YOUR ASSIGNMENT:
Could every entry be set down once more, exactly as given?

RECORDS FOR THE TASK:
<<<<

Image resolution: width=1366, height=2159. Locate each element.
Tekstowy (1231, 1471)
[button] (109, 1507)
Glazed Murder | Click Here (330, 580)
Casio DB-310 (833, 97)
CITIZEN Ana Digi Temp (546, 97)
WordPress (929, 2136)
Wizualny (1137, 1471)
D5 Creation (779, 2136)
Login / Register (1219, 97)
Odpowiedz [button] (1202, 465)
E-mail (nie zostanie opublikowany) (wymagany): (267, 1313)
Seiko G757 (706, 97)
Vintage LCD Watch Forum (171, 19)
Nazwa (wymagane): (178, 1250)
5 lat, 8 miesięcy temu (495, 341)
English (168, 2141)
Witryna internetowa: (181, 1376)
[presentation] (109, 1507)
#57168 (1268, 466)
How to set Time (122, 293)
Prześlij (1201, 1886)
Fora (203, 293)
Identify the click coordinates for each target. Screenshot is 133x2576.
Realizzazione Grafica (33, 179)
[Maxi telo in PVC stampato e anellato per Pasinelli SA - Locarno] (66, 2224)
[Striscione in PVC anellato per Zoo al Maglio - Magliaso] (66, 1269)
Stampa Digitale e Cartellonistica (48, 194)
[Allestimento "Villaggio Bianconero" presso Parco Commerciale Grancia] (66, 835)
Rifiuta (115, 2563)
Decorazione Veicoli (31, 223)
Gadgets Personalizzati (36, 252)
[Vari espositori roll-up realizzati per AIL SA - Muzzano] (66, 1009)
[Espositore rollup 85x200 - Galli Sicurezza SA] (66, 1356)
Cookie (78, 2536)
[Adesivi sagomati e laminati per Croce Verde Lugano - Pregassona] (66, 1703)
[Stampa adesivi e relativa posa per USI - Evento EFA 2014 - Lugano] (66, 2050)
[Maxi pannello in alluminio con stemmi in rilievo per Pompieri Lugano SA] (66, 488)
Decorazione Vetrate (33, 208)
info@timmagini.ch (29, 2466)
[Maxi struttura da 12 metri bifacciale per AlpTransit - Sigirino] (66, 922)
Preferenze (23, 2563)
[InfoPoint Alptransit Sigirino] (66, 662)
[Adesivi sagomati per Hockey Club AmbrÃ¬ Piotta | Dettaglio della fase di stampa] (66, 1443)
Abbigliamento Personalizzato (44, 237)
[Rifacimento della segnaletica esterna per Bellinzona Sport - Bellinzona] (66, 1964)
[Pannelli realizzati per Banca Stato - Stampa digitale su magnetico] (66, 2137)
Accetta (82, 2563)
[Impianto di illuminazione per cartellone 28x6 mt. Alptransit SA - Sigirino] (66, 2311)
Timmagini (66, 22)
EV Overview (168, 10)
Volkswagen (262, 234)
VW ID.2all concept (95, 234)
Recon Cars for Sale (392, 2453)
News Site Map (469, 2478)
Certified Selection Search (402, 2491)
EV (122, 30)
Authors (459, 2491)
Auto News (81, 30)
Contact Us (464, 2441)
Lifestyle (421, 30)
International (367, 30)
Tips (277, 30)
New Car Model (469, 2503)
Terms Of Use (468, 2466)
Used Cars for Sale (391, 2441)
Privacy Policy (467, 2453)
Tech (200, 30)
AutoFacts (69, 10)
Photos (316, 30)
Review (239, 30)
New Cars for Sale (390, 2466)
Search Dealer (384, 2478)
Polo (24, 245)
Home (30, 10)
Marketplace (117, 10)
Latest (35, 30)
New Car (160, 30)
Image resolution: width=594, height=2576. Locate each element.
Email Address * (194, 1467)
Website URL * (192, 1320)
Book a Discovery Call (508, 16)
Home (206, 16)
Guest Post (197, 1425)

>>>>

TASK ANSWER:
Image resolution: width=1366, height=2159. Locate each element.
Tekstowy (1231, 1471)
[button] (109, 1507)
Glazed Murder | Click Here (330, 580)
Casio DB-310 (833, 97)
CITIZEN Ana Digi Temp (546, 97)
WordPress (929, 2136)
Wizualny (1137, 1471)
D5 Creation (779, 2136)
Login / Register (1219, 97)
Odpowiedz [button] (1202, 465)
E-mail (nie zostanie opublikowany) (wymagany): (267, 1313)
Seiko G757 (706, 97)
Vintage LCD Watch Forum (171, 19)
Nazwa (wymagane): (178, 1250)
5 lat, 8 miesięcy temu (495, 341)
English (168, 2141)
Witryna internetowa: (181, 1376)
[presentation] (109, 1507)
#57168 (1268, 466)
How to set Time (122, 293)
Prześlij (1201, 1886)
Fora (203, 293)
Identify the click coordinates for each target. Screenshot is 133x2576.
Realizzazione Grafica (33, 179)
[Maxi telo in PVC stampato e anellato per Pasinelli SA - Locarno] (66, 2224)
[Striscione in PVC anellato per Zoo al Maglio - Magliaso] (66, 1269)
Stampa Digitale e Cartellonistica (48, 194)
[Allestimento "Villaggio Bianconero" presso Parco Commerciale Grancia] (66, 835)
Rifiuta (115, 2563)
Decorazione Veicoli (31, 223)
Gadgets Personalizzati (36, 252)
[Vari espositori roll-up realizzati per AIL SA - Muzzano] (66, 1009)
[Espositore rollup 85x200 - Galli Sicurezza SA] (66, 1356)
Cookie (78, 2536)
[Adesivi sagomati e laminati per Croce Verde Lugano - Pregassona] (66, 1703)
[Stampa adesivi e relativa posa per USI - Evento EFA 2014 - Lugano] (66, 2050)
[Maxi pannello in alluminio con stemmi in rilievo per Pompieri Lugano SA] (66, 488)
Decorazione Vetrate (33, 208)
info@timmagini.ch (29, 2466)
[Maxi struttura da 12 metri bifacciale per AlpTransit - Sigirino] (66, 922)
Preferenze (23, 2563)
[InfoPoint Alptransit Sigirino] (66, 662)
[Adesivi sagomati per Hockey Club AmbrÃ¬ Piotta | Dettaglio della fase di stampa] (66, 1443)
Abbigliamento Personalizzato (44, 237)
[Rifacimento della segnaletica esterna per Bellinzona Sport - Bellinzona] (66, 1964)
[Pannelli realizzati per Banca Stato - Stampa digitale su magnetico] (66, 2137)
Accetta (82, 2563)
[Impianto di illuminazione per cartellone 28x6 mt. Alptransit SA - Sigirino] (66, 2311)
Timmagini (66, 22)
EV Overview (168, 10)
Volkswagen (262, 234)
VW ID.2all concept (95, 234)
Recon Cars for Sale (392, 2453)
News Site Map (469, 2478)
Certified Selection Search (402, 2491)
EV (122, 30)
Authors (459, 2491)
Auto News (81, 30)
Contact Us (464, 2441)
Lifestyle (421, 30)
International (367, 30)
Tips (277, 30)
New Car Model (469, 2503)
Terms Of Use (468, 2466)
Used Cars for Sale (391, 2441)
Privacy Policy (467, 2453)
Tech (200, 30)
AutoFacts (69, 10)
Photos (316, 30)
Review (239, 30)
New Cars for Sale (390, 2466)
Search Dealer (384, 2478)
Polo (24, 245)
Home (30, 10)
Marketplace (117, 10)
Latest (35, 30)
New Car (160, 30)
Image resolution: width=594, height=2576. Locate each element.
Email Address * (194, 1467)
Website URL * (192, 1320)
Book a Discovery Call (508, 16)
Home (206, 16)
Guest Post (197, 1425)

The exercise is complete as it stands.